The wife of fellow bowler Jim Carson being an Education adjunct professor, we discussed the shake-up, which evidently goes deeper than just deposing the dean.  One wonders, could the Women’s and Gender Studies faculty have saved Anne’s job had they marched to the Chancellor’s office demanding her retention and threatening to stop participating in the program?  If Vernon Smith was leading them, as was the case last week, probably so.
 John and Doris Ban (behind Doris is Julie Peller)
Chemistry professor Julie Peller had Anne Balay sign her copy of “Steel Closets” at lunch, and I told her how much fun it was to hear her dad, former Education professor John Ban, talk about music during World War II at Reiner Center and how touching it was when he and wife Doris danced to one of the songs.  Prior to the talk, Julie joked, her dad needed help on how to do a power point presentation.  He ended up quite adept at playing music and YouTube clips whereas I generally get someone to do that for me when I’m speaking to groups.

After two games in the 180s I had just 53 going into the sixth frame but then spared out to finish with a 144 and a 517 series.  Unbelievably I picked up 6-7 and 4-7-10 splits, earning high fives from Valpo Muffler bowlers John and Denny (who rolled a 700 series).  We squeaked out one game against a superior team.

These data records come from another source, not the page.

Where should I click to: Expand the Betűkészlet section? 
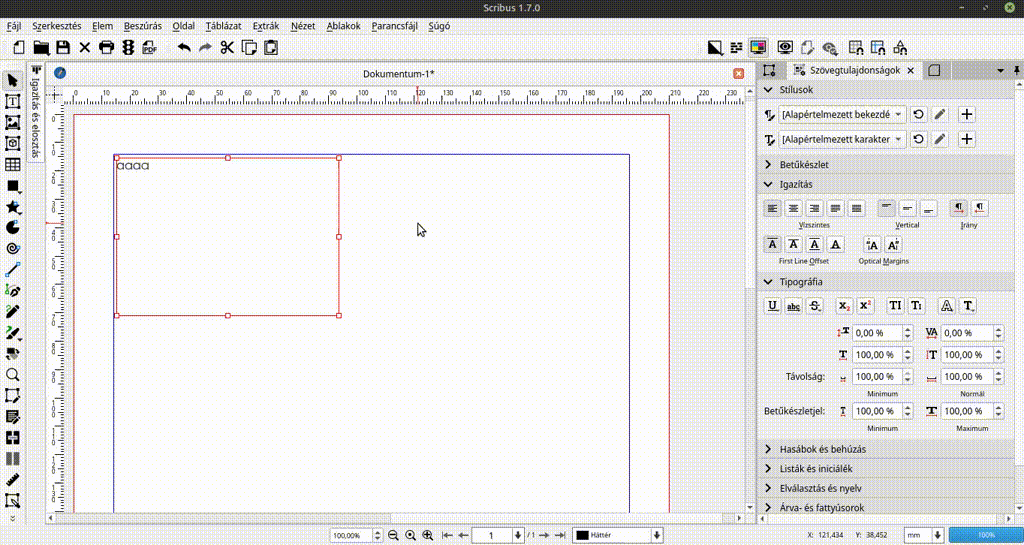pyautogui.click(x=803, y=164)
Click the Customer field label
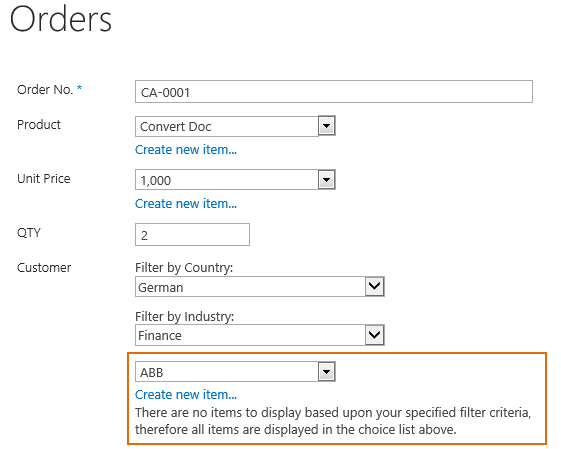This screenshot has width=561, height=449. coord(44,268)

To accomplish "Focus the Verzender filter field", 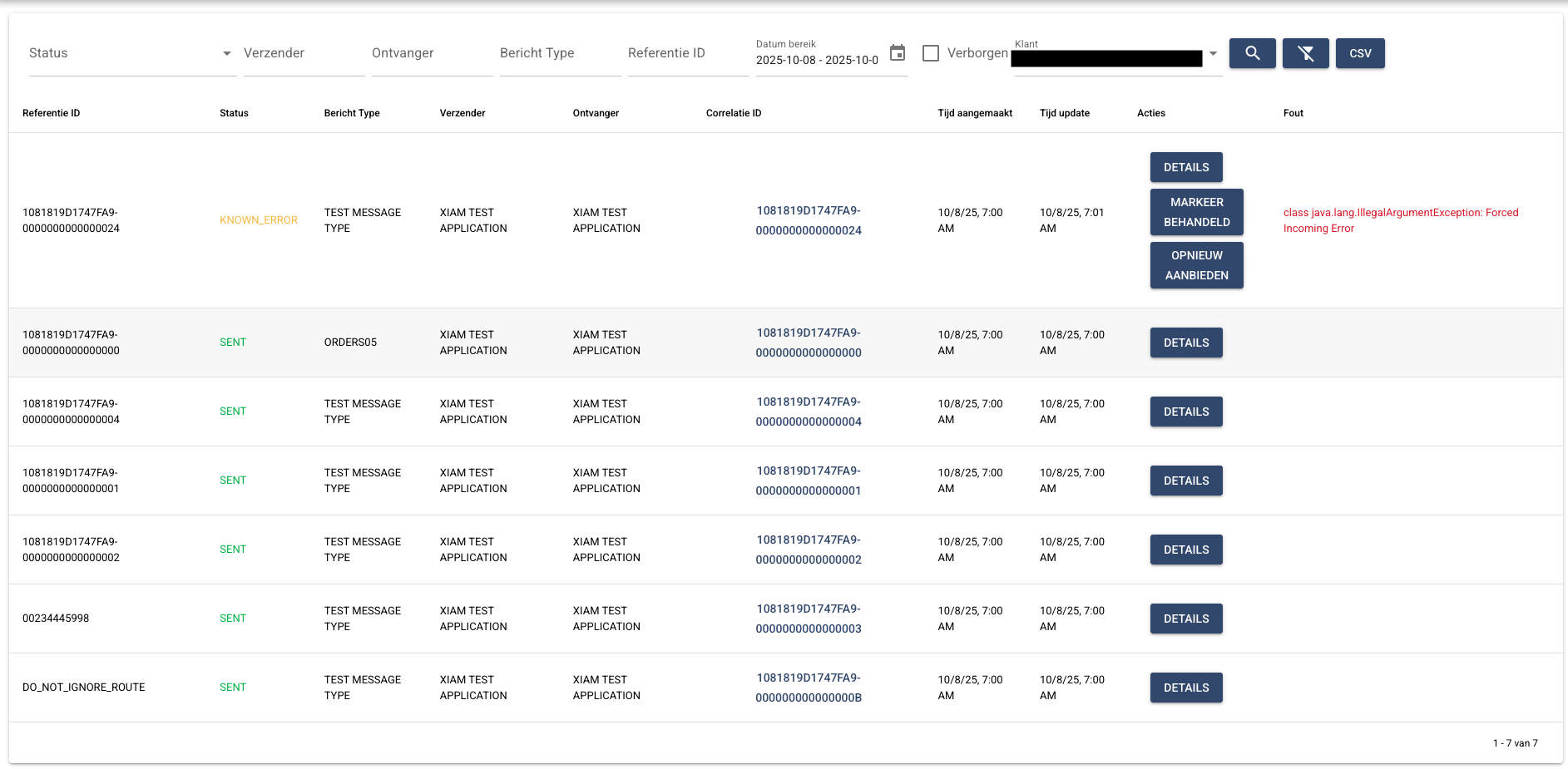I will pyautogui.click(x=304, y=53).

IUN Off-Campus Instructional Sites Coordinator Lori Weed called from Portage University Center to ask if the Archives wanted a flyer from the 1950s advertising IU classes at Seaman Hall in downtown Gary.  Concrete worker Clifton Driver discovered it while refurnishing a building.  During the 1980s Weed worked for Communication and Fine Arts and remembered Garratt Cope, Jim Tolhuizen, and Gary Wilk.  Down the hall was receptionist Shirley Karageorge, a former student, contributor to my Fifties Shavings, and department secretary.